I was thinking about this when watching the Olympics. Seeing the competitors cry on winning or with the disappointment of losing or seeing them jump about to celebrate how brilliant they had been. Long gone is the emotionally inhibited gentleman who would greet victory with a quick 'good show' or 'that was not bad' and think it a bit unseemly to exalt too much in ones own success.
This might very well be a good thing. Too much emotional repression is probably not a good thing and understated language can lead to misunderstanding. (There is a dramatic example from the Korean War when an English Brigadier reported to his American superior that 'things were a bit sticky', meaning desperate but was interpreted by the American as saying things were not too bad. As a result neither reinforcements were sent nor was there any order to withdraw). Nevertheless I have a fondness for people quietly and calmly getting on with the job of being excellent and so savoured the answer of Tim Brabants, the gold medal winning canoeist, to the question of how he could go back to just being Dr Tim. “Oh quite easily” he replied “no one will recognise me.”

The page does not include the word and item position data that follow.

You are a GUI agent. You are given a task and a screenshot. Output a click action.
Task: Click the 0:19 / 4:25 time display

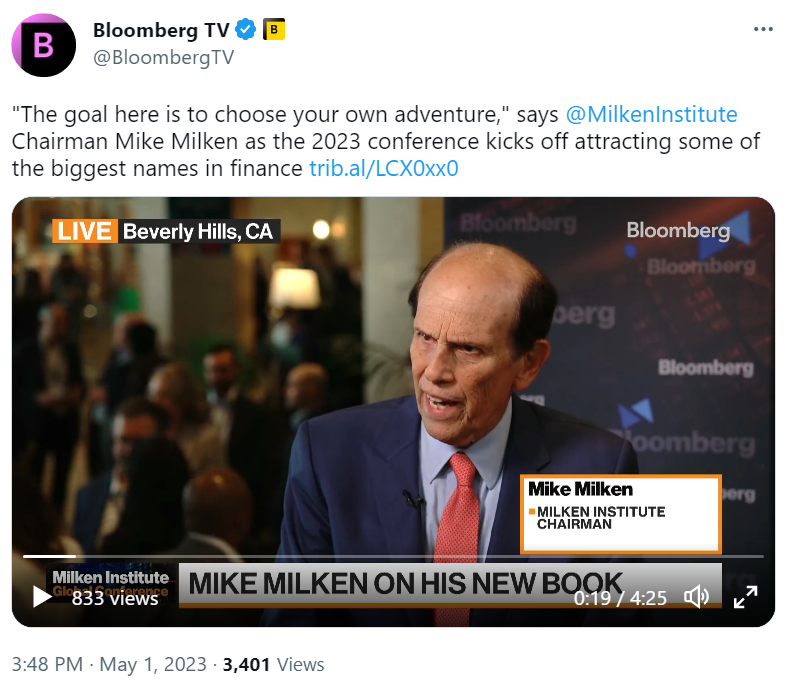click(x=620, y=598)
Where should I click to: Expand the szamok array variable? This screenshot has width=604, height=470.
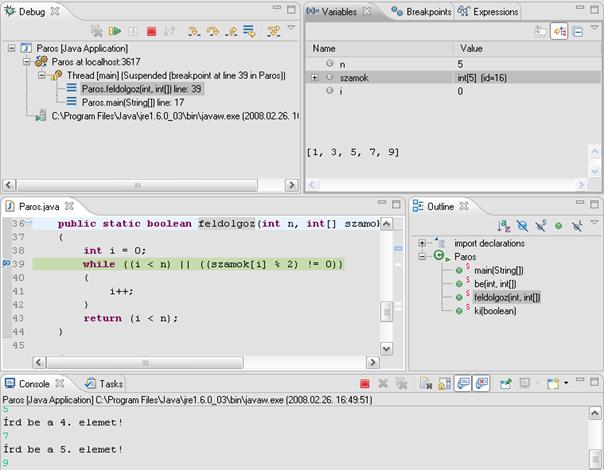(315, 78)
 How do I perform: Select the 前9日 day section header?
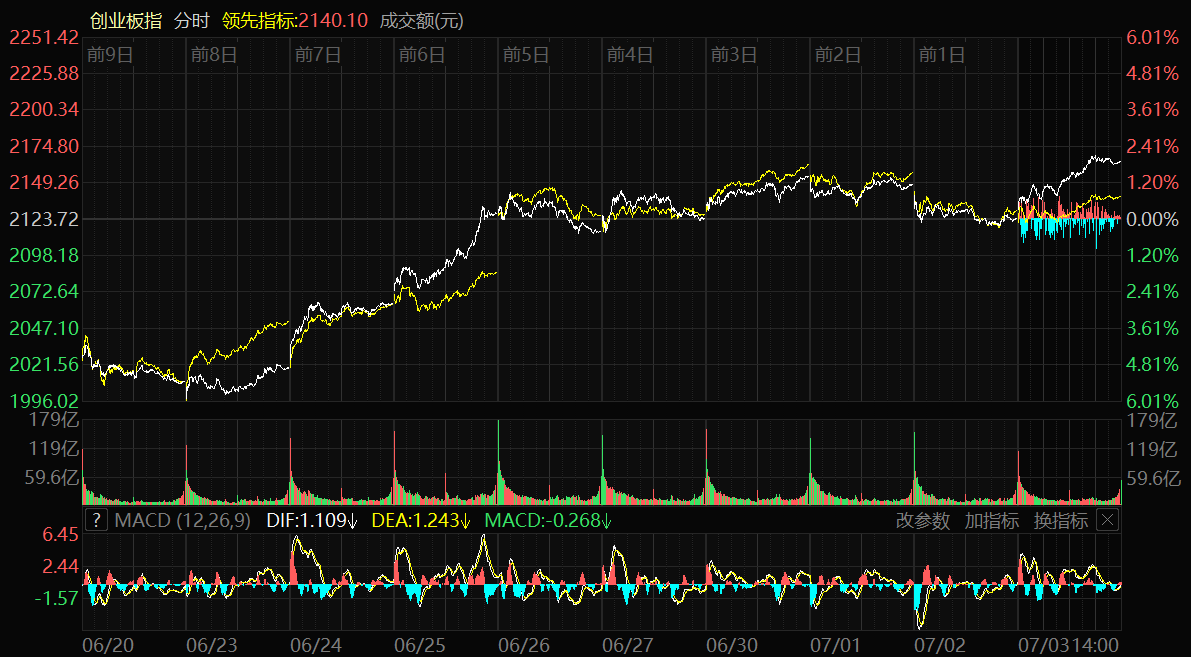click(x=110, y=55)
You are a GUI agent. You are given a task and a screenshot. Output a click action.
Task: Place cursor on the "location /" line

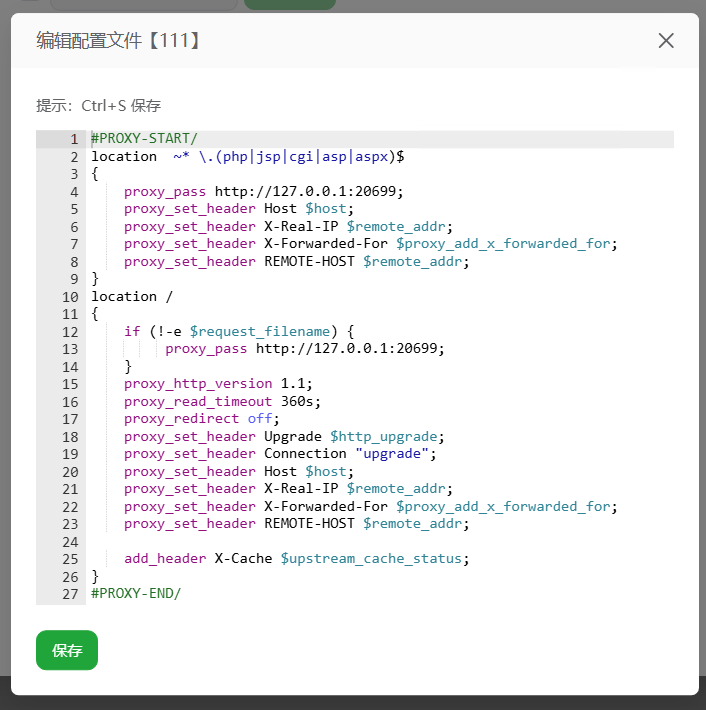coord(131,296)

My type of running is evenly modulated in that 'just-getting-on-with-it' sort of way (as long as you forget the idea of excellence). Sessions are never brilliant or disastrous, some go a little better than others, but that is all. Also I don't know what is meant by the term 'runners high'. At the end of a run I will often get feelings of immense contentment and a sense of peace but it is not euphoric and don't think see how it can be described as a high. So I think my hobby sits very well with some of my outdated ideas of a reserved Englishman.
Yesterday's run did everything to confirm this. I passed this cricket ground and loved the sound of 'willow on leather'. It felt comforting.
However one should not get too sentimental. There is a bloody great dual carriage way carrying speeding traffic just to the left of this picture. Things always move on.